Your yorkie is super cute too! He will come around. When I got Cash, Junie was soooo mad at me. She would sit on the opposite side of the room and just stare at me. But now, they are best friends and we have a hard time when we have to separate them. Just give him time and continue trying to love on him. He will come around. By the way, what is his name?


----------



## chimom06 (Jun 25, 2006)

awww your yorkie is really adorable too! Alot of yorkies around here are huge and not as cute as yours!!!!!


----------



## CM Katie (Sep 28, 2005)

She's soo adorable!
Carl was VERY clingy and whiny at first. He would follow me around the house and cry if I went in another room.
Luckily he's gotten over that- it gets annoying after a while! He's still a lap boy, but he's not such a whiner 

Your yorkie is adorable!!! He sounds like such a fun dog.
I'm sure he's just jealous of your new dog, since it sounds like you're spending so much time with her.
You have to teach him that she's not there to replace him. Make him feel special too.


----------



## MyTank (Sep 8, 2005)

OOOOOh my gosh! How sweet! Very adorable little girl.


----------



## mad dog woman (Oct 29, 2006)

She's a real sweetie give her a big hug from me. I just love puppies soooo much. x x


----------



## cutupangel123 (Nov 20, 2006)

aw she is super cute


----------



## wonderchi (Aug 25, 2006)

Both your pups are adorable. Congrats! Your yorkie boy will come around, but I'd make sure to give him extra attention so he won't feel as jealous of the new one. He may become more cuddly and then you'll have 2 cuddle bugs!!


----------



## cgmateo2 (Nov 20, 2006)

How wonderful for both of you. Isn't a new baby just the best thing ever? How does she like her new big brother? 
Cyn


----------



## SCRAPPY (Sep 4, 2005)

Congrats! She's gorgeous....very pretty girl


----------



## everestgirl (Aug 10, 2006)

Thanks to everybody, you are so nice 

Lizzie more than 3 weeks in our home, she doing very well.
Very sweet, cuddly and quet girl.
It’s so weird for me that she is so easy in everything.

She LOVES my yorkie boy sooo much ! She always wanna play with him.
He also likes her, but always steals her food …and sometimes try to attack her, so I am always near them when they plays, because I am afraid he will hurt her.

After all this time, he still hates me !
I am not exist for him anymore .
I am very sad about it, but atlist I have Lizzie now, and she is sooo great.

Here some new pics of her


----------



## Jen (Sep 13, 2005)

she is just adorable :love5: what a super sweet face!

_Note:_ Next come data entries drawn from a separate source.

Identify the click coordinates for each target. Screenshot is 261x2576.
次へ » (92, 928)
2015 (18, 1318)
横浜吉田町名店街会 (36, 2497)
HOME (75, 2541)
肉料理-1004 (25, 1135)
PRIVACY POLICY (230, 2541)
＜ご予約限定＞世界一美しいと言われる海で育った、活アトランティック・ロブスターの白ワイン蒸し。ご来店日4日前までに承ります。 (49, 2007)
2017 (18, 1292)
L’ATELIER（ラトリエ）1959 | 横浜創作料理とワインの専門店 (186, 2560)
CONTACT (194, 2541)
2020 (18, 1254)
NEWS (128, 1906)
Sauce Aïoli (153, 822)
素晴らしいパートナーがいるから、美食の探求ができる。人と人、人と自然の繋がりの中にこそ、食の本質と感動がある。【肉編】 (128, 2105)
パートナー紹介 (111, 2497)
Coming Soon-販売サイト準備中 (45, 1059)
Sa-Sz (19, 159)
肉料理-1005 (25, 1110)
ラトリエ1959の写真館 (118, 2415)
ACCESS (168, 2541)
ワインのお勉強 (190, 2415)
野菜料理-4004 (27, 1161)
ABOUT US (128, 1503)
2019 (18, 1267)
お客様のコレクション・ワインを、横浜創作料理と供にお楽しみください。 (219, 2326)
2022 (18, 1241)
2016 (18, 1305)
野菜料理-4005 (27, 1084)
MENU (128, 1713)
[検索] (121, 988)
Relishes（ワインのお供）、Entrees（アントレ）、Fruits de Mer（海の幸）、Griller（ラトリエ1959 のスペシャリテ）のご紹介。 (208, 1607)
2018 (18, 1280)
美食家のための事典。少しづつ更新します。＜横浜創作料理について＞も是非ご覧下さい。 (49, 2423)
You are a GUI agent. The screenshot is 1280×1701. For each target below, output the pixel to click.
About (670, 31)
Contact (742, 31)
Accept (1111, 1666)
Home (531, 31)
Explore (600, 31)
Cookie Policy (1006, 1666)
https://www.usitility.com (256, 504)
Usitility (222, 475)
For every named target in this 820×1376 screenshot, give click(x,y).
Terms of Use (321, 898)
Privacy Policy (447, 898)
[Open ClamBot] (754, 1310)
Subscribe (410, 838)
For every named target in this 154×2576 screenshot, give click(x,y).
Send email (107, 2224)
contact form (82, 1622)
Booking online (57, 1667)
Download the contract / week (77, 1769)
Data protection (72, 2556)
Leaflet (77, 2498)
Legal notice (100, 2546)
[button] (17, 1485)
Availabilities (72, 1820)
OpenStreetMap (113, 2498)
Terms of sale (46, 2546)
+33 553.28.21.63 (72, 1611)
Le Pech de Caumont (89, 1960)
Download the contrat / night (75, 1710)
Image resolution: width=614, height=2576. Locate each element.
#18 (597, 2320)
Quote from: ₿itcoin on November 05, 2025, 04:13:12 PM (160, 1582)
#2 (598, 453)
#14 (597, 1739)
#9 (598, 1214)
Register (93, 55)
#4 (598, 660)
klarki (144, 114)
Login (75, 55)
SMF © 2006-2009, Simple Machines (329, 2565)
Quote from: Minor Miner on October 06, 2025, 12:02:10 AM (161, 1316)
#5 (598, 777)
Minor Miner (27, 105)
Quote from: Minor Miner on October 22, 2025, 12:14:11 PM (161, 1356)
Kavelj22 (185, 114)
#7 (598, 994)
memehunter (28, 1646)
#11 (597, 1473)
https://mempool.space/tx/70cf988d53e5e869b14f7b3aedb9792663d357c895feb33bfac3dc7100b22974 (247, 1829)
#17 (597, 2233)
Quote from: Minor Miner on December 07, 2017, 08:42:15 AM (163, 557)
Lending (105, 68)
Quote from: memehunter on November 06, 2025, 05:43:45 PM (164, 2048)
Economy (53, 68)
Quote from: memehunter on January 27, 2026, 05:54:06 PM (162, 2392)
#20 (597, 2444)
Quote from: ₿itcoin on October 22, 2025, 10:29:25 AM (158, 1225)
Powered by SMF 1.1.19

you know i was just going to ask you if you had any new pics


----------



## Pauline Leland (Oct 9, 2006)

Lizzie is adorable! No wonder you love her so much. I don't think Boop ever rolled/rolls over willingly like that except for early in the morning now, under the blankets, to get a tummy rub.

Can you spend a little one-on-one time with your Yorkie? He might feel a bit abandoned now that he has to share you with Lizzie.


----------



## CM Katie (Sep 28, 2005)

What a sweet face!!

Aw I feel bad for your poor little Yorkie! He probably feels that he was replaced. Make sure to make him feel special. Give him as much attention as you're giving Lizzie!


----------



## Krista (Dec 29, 2005)

Awwwww, so cute ^_^ She has a little stripe like Yoshi  When you get a new dog also, you are supposed to still have your first dog come first. Feed him first, pet him first, greet him first, etc. so he doesn't feel replaced. The new one will know no different, but the old one will, because they are used to things happening a certain way. He probably feels a little replaced, poor guy


----------



## wonderchi (Aug 25, 2006)

When we brought in a second dog we made sure our first dog, Boo, knew she was the queen. You have to give your yorkie boy extra attention. Dogs are very intuitive and he can feel your excitement about Lizzie. He needs you to feel that excitement for him! Congratulations on Lizzie again! She's gorgeous!


----------



## everestgirl (Aug 10, 2006)

Thanks 
I have been doing everything you suggested, but the thing is…he doesn’t want my attention anymore.
I try very hard, but he go away.
He is so angry at me…
When Lizzie on my laps , give me kisses, he come to the room and cry, wine.
So I put Lizzie to the floor, come to him, to give him kisses as well, and he just go away.
I even tried to take him to my parents home without Lizzie, to see how he will treat me…but it was the same,
He just ignoring me.
I hope it’s just needs time.


----------